In situ construction of protonated g-C3N4/Ti3C2 MXene Schottky heterojunctions for efficient photocatalytic hydrogen production

Converting sustainable solar energy into hydrogen energy over semiconductor-based photocatalytic materials provides an alternative to fossil fuel consumption. However, efficient photocatalytic splitting of water to realize carbon-free hydrogen production remains a challenge.
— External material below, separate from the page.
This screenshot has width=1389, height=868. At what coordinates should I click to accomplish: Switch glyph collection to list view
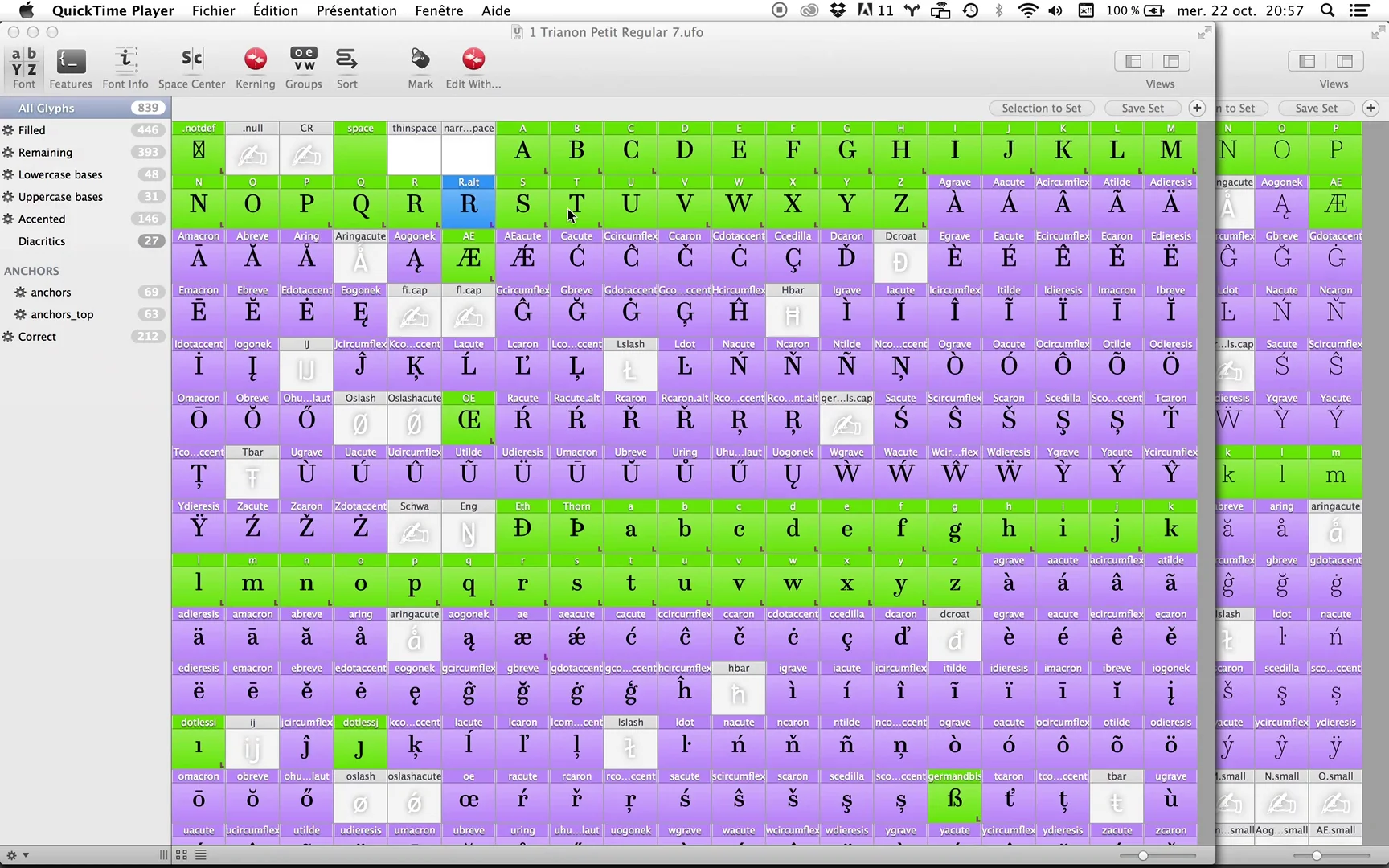[x=200, y=855]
Heterojunction photocatalysts with well-defined dimensionality and perfectly matched interfaces are promising for achieving highly efficient solar-to-hydrogen conversion. Herein, we report the fabrication of a novel type of protonated graphitic carbon nitride (PCN)/Ti(3)C(2)MXene heterojunctions with strong interfacial interactions. As expected, the two-dimensional (2D) PCN/2D Ti3C2 MXene interface heterojunction achieves a highly improved hydrogen evolution rate (2181 mu mol.g(-1)) in comparison with bulk g-C3N4 (393 mu mol.g(-1)) and protonated g-C3N4 (816 mu mol.g(-1)). The charge-regulated surfaces of PCN and the accelerated charge transport at the face-to-face 2D/2D Schottky heterojunction interface are the major contributors to the excellent hydrogen evolution performance of the composite photocatalyst. (C) 2021, Dalian Institute of Chemical Physics, Chinese Academy of Sciences. Published by Elsevier B.V. All rights reserved.

Automated summary

The heterojunction photocatalyst of PCN/Ti3C2 MXene exhibits a highly improved hydrogen evolution rate, thanks to the well-defined dimensionality and perfectly matched interfaces with strong interfacial interactions. The charge-regulated surfaces of PCN and the accelerated charge transport at the face-to-face 2D/2D Schottky heterojunction interface are the main reasons for the excellent hydrogen evolution performance.